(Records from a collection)
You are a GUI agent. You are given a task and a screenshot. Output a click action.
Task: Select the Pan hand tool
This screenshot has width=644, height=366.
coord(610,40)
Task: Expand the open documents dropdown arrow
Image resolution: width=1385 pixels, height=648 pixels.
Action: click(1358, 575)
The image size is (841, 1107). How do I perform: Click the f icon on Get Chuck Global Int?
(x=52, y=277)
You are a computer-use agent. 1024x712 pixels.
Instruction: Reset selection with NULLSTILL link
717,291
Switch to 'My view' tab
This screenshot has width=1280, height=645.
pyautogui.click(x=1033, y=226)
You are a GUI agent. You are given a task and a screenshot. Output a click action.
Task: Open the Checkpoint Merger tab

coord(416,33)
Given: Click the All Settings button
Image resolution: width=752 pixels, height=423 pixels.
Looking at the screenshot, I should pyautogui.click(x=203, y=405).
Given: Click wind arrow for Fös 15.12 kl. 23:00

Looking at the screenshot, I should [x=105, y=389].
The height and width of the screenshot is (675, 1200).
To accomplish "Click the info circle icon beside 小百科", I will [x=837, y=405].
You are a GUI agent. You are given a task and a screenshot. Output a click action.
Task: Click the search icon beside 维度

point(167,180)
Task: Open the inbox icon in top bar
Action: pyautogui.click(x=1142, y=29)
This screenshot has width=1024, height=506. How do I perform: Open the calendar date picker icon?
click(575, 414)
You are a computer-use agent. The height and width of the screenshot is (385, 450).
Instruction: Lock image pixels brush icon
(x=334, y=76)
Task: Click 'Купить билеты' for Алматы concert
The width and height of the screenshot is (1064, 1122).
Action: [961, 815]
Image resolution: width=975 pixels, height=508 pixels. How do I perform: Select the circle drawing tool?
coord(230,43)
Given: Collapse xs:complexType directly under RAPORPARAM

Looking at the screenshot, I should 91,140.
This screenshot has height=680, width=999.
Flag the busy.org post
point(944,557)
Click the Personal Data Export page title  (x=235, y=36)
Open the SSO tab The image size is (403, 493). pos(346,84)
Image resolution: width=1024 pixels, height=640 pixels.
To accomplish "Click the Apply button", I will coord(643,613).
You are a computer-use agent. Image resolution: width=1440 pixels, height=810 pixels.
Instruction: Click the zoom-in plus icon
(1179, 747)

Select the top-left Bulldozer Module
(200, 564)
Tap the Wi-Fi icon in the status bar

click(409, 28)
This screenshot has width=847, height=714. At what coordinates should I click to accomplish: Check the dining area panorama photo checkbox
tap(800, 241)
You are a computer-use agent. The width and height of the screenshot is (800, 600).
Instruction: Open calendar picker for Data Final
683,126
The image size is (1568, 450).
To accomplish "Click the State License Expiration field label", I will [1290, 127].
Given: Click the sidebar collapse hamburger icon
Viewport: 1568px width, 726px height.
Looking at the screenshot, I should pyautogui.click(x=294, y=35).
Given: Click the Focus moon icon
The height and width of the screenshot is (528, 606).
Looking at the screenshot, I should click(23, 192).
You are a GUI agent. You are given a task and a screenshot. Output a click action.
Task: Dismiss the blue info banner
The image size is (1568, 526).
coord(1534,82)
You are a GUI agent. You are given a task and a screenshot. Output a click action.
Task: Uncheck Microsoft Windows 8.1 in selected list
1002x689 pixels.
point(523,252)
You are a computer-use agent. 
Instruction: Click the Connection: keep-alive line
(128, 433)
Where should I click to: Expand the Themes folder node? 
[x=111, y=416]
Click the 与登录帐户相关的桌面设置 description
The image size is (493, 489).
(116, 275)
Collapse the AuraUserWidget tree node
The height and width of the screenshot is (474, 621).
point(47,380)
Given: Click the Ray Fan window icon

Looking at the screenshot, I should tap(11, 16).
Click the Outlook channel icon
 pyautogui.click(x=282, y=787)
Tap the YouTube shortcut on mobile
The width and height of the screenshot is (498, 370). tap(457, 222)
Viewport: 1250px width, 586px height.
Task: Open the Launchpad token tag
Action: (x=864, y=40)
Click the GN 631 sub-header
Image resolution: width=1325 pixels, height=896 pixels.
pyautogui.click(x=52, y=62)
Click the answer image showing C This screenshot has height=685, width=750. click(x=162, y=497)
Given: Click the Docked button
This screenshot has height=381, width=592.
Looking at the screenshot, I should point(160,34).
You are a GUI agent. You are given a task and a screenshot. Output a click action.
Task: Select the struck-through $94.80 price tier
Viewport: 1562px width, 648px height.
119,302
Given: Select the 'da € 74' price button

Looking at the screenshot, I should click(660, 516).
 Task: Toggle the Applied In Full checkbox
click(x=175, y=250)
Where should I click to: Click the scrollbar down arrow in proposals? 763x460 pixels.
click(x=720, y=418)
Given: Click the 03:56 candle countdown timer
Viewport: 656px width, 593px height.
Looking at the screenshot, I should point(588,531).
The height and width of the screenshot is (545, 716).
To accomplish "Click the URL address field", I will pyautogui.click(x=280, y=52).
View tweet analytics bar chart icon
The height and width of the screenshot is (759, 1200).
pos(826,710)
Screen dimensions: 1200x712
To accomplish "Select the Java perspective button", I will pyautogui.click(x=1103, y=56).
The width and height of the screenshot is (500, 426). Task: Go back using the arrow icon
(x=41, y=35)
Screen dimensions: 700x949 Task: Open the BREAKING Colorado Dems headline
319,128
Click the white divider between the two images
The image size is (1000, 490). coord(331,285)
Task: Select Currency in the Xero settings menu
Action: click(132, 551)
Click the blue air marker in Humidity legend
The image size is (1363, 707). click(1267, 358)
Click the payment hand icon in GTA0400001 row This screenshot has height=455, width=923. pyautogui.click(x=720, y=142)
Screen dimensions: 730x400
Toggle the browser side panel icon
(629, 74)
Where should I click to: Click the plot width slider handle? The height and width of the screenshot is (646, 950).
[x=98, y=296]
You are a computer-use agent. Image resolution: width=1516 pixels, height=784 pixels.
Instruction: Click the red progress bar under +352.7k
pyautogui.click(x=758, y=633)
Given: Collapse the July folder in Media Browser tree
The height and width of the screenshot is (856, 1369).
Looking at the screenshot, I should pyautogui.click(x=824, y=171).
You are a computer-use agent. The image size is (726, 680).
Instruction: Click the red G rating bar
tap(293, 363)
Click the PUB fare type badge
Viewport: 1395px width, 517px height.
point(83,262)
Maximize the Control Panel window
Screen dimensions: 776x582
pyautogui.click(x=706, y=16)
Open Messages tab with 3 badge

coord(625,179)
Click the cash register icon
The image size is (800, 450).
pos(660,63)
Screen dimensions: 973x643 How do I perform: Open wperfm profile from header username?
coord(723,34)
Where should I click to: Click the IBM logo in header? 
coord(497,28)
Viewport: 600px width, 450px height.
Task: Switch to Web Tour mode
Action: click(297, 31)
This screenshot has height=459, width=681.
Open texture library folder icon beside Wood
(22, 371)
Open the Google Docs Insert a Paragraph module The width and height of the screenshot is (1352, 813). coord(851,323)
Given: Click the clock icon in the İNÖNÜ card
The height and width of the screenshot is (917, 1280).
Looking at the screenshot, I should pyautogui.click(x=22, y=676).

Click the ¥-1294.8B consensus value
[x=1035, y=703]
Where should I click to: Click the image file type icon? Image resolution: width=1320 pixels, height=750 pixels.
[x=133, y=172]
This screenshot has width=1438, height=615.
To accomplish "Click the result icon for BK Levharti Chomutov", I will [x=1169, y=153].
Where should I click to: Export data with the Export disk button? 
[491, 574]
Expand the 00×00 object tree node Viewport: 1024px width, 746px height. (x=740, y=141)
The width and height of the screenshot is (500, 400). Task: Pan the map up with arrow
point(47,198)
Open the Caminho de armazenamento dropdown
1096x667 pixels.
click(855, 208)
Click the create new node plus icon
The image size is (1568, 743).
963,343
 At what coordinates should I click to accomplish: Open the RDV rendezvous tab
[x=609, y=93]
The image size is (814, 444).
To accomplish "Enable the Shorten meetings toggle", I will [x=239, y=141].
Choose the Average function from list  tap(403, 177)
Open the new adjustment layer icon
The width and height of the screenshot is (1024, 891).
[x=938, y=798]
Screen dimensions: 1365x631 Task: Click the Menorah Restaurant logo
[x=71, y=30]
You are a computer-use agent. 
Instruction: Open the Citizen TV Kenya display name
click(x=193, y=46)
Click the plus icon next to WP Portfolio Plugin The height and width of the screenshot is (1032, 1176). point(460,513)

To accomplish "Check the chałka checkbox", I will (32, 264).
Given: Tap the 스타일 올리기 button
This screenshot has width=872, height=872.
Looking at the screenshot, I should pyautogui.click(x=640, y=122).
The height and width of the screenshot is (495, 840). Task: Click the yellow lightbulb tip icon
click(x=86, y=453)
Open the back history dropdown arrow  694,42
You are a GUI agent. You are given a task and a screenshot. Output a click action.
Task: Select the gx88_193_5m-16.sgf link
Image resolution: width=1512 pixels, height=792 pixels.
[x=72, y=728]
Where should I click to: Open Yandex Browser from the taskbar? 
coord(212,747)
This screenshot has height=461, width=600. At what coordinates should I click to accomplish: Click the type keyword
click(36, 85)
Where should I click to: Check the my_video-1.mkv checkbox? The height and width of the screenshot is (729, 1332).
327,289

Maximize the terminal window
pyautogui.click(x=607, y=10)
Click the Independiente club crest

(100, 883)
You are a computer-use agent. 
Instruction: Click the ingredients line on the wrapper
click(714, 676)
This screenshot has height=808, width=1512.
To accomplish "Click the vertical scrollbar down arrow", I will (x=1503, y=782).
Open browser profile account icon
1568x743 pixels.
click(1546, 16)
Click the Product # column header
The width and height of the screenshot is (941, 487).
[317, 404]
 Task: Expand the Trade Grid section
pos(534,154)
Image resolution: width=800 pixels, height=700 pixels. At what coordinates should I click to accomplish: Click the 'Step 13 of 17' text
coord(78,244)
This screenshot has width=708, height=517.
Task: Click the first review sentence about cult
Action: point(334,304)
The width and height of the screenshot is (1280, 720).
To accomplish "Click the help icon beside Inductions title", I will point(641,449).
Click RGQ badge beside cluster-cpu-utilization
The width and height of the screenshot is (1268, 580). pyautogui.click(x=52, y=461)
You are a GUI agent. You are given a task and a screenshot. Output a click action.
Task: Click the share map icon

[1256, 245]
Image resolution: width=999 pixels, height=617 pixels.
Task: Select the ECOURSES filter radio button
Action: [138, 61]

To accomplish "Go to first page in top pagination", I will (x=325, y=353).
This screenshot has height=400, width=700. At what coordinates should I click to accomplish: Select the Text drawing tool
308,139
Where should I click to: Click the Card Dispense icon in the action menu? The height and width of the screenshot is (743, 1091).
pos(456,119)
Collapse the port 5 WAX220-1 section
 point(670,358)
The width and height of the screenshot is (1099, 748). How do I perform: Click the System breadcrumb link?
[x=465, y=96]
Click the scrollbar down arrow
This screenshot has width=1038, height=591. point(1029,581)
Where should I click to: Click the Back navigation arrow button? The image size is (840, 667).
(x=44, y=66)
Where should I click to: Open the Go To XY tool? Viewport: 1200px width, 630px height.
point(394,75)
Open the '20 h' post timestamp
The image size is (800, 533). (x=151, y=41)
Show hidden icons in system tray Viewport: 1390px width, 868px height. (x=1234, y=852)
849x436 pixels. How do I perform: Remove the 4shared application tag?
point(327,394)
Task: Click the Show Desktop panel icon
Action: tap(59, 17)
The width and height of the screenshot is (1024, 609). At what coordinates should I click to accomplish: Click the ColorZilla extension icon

Problem details
Check each line of the entries for "list" and copy those that have it.

Worked solution
Task: Uncheck Microsoft Windows 8.1 in selected list
Choose the Average function from list  tap(403, 177)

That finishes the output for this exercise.